## What is required
Please pull out every line of text from each entry below, copying each one word for word and leaving out the pictures.

## Recorded data
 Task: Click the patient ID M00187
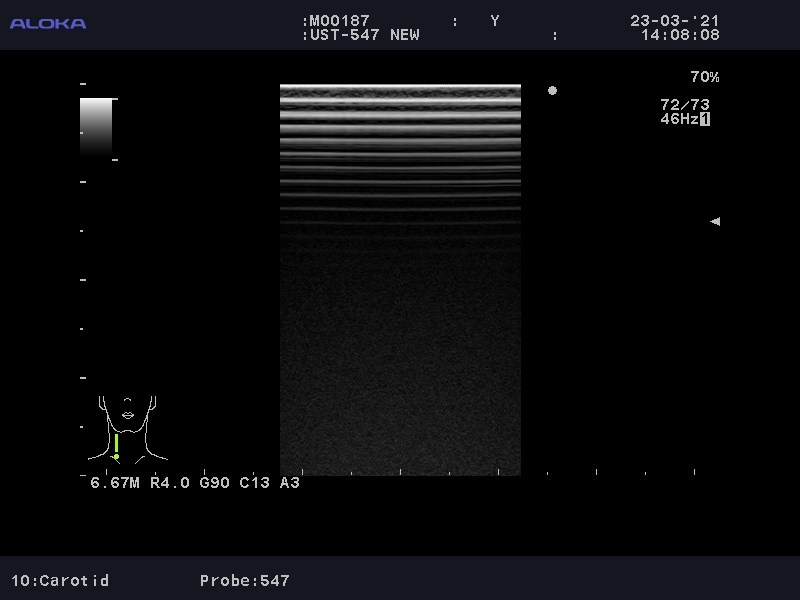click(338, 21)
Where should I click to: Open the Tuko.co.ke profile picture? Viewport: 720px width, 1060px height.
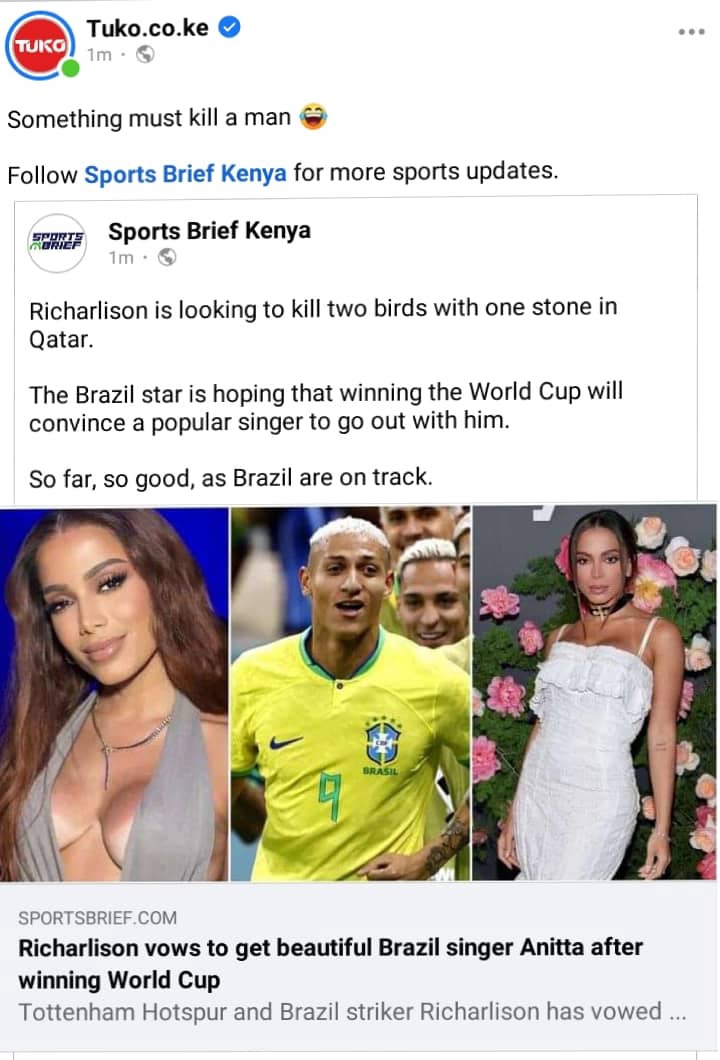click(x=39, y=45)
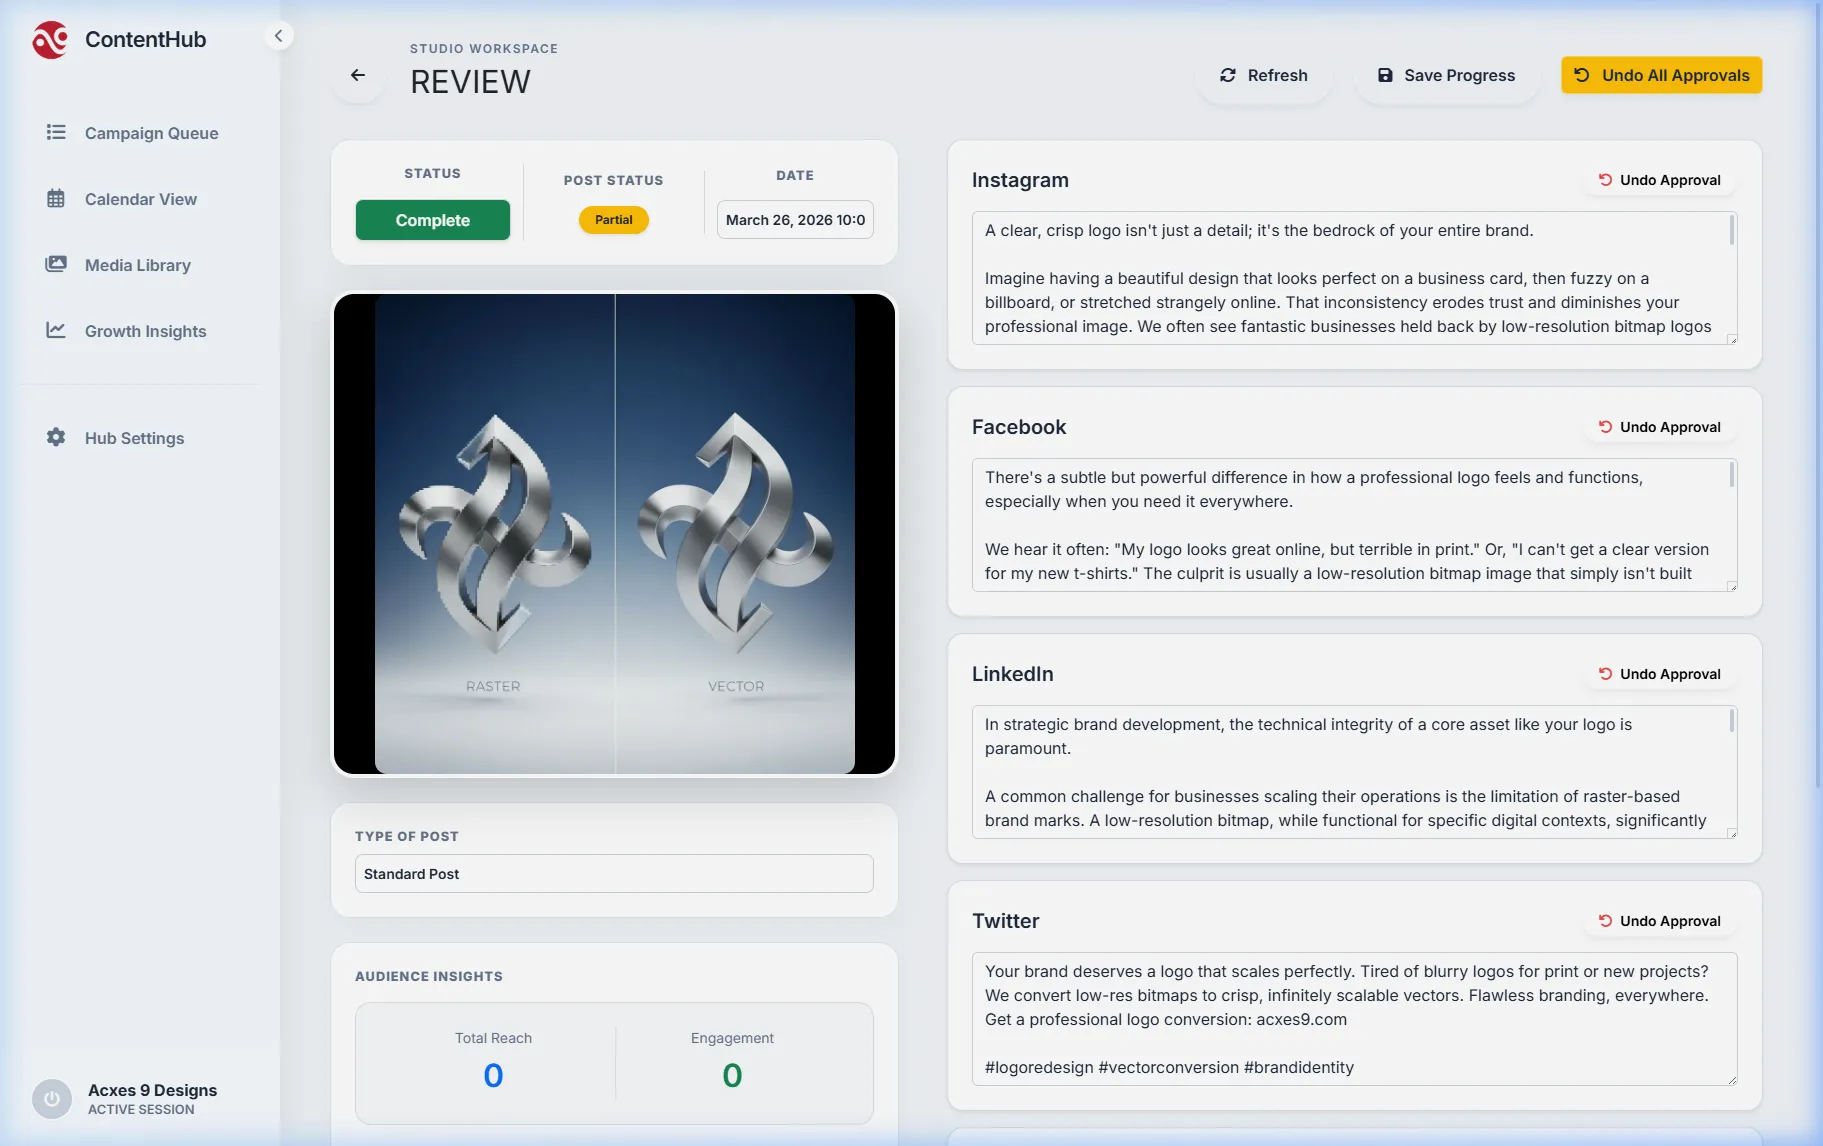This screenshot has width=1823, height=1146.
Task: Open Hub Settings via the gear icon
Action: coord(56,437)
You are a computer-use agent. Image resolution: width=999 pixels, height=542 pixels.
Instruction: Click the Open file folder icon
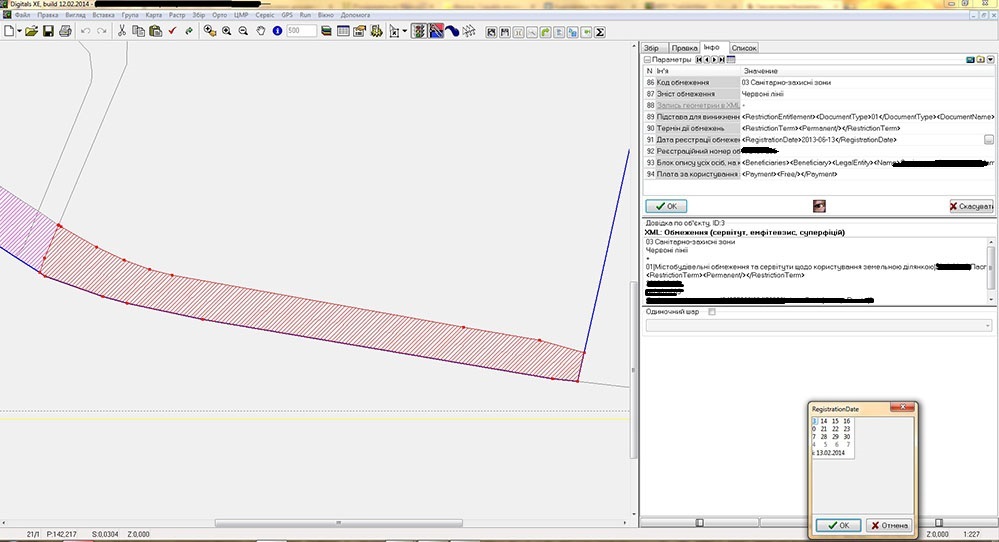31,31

## Result of the task
 Task: Click the patient ID M00187
click(338, 21)
Where should I click to: Open the Tuko.co.ke profile picture? Viewport: 720px width, 1060px height.
click(x=39, y=45)
This screenshot has width=1823, height=1146.
Task: Open Hub Settings via the gear icon
Action: coord(56,437)
You are a computer-use agent. Image resolution: width=999 pixels, height=542 pixels.
Instruction: Click the Open file folder icon
31,31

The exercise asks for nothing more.